#### PROBLEM TO SOLVE
Here are the records. Write out exactly the lines between the one holding "Правовая информация (1102, 1139)" and the one holding "પૌરાણિક કથાઓ (525, 934)", inclusive.

====== EXTRACTED MATERIAL

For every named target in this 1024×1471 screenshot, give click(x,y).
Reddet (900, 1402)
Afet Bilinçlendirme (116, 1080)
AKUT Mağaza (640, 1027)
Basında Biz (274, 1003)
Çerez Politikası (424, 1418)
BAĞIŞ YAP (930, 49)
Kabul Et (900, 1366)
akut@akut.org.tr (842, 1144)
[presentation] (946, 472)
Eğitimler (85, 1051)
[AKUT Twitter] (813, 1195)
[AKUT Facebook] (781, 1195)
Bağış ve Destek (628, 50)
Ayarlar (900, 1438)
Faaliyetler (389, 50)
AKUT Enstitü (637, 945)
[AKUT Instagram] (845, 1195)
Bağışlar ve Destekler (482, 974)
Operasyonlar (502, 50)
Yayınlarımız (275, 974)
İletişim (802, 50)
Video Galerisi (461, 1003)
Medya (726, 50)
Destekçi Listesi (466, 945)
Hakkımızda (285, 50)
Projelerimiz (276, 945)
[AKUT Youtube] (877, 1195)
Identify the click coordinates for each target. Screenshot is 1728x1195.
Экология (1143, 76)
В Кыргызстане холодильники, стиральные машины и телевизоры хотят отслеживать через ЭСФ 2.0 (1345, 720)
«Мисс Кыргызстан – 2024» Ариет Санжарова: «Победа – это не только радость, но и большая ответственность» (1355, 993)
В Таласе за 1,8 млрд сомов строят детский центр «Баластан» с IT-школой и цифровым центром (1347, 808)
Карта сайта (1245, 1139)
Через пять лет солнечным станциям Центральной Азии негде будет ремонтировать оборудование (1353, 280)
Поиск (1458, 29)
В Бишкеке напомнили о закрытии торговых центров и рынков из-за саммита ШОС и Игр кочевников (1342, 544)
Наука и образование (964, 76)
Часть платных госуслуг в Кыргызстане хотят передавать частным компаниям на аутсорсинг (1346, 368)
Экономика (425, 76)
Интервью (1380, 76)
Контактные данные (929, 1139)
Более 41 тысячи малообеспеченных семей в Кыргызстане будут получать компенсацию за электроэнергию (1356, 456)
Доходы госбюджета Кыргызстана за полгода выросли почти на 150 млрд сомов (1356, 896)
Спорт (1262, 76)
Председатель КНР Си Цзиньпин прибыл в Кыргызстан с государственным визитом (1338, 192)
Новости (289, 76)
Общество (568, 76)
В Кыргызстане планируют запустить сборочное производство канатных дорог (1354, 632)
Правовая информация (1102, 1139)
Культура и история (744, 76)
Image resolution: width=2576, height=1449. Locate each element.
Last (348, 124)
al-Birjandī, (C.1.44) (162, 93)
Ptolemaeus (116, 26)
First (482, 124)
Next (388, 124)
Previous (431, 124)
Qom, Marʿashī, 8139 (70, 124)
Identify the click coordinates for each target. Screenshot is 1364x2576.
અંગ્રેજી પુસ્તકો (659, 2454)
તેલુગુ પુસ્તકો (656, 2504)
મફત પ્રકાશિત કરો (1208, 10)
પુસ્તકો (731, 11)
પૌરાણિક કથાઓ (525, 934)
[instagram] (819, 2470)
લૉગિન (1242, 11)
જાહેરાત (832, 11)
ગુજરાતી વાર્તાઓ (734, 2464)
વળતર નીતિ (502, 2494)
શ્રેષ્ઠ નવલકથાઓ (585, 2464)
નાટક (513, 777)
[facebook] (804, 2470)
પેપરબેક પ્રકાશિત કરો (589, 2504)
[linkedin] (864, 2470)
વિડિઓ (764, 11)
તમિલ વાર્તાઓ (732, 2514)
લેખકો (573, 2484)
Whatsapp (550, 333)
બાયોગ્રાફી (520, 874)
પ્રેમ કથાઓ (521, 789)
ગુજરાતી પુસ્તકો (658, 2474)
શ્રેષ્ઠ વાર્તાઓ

============

#### WORKED SOLUTION
Правовая информация (1102, 1139)
Культура и история (744, 76)
Image resolution: width=2576, height=1449. Locate each element.
Last (348, 124)
al-Birjandī, (C.1.44) (162, 93)
Ptolemaeus (116, 26)
First (482, 124)
Next (388, 124)
Previous (431, 124)
Qom, Marʿashī, 8139 (70, 124)
Identify the click coordinates for each target. Screenshot is 1364x2576.
અંગ્રેજી પુસ્તકો (659, 2454)
તેલુગુ પુસ્તકો (656, 2504)
મફત પ્રકાશિત કરો (1208, 10)
પુસ્તકો (731, 11)
પૌરાણિક કથાઓ (525, 934)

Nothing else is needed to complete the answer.